• **WHAT YOU NEED TO DO**: Return exactly, please, the lines from the one containing "You are a computer-use" to the last line of the entries below, and nothing else, leaving pictures out.

*** RECORDS PROVIDED Section Begins ***

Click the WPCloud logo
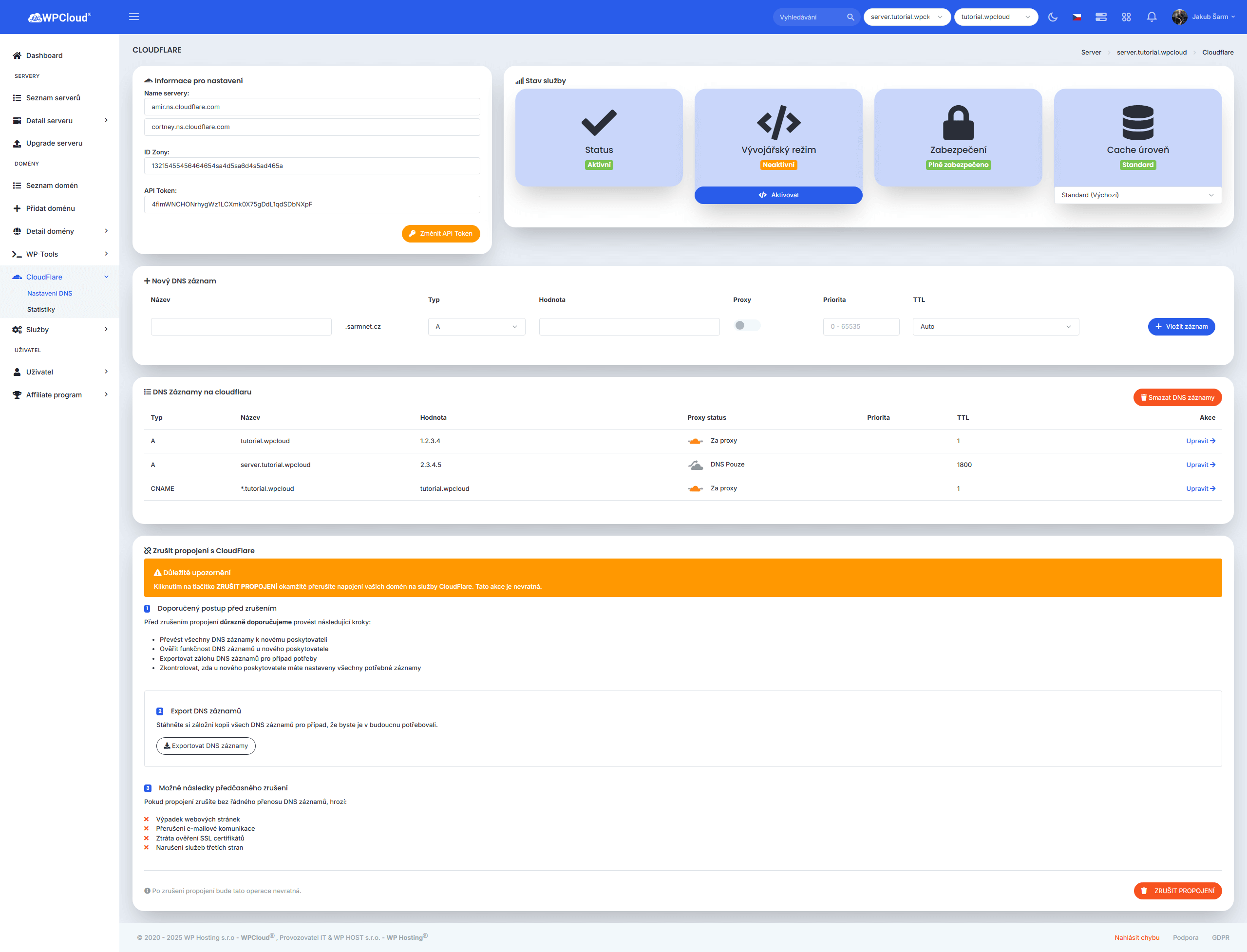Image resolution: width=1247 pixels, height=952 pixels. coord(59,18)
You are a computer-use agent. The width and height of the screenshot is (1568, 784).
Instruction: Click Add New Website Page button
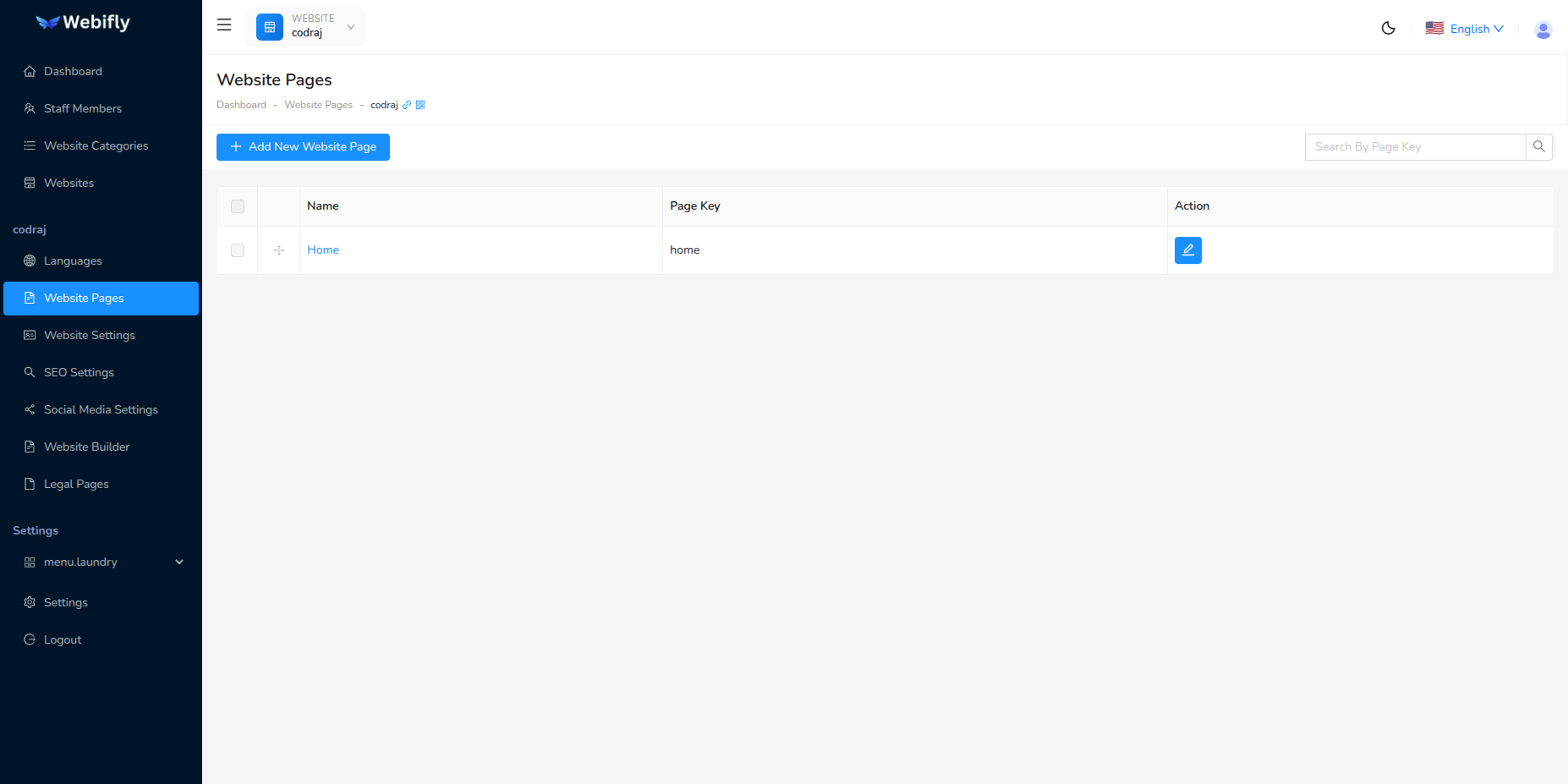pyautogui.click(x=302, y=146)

*** RECORDS PROVIDED Section Ends ***

• **RESPONSE TO THIS TASK**:
You are a computer-use agent. The width and height of the screenshot is (1568, 784).
Instruction: Click Add New Website Page button
pyautogui.click(x=302, y=146)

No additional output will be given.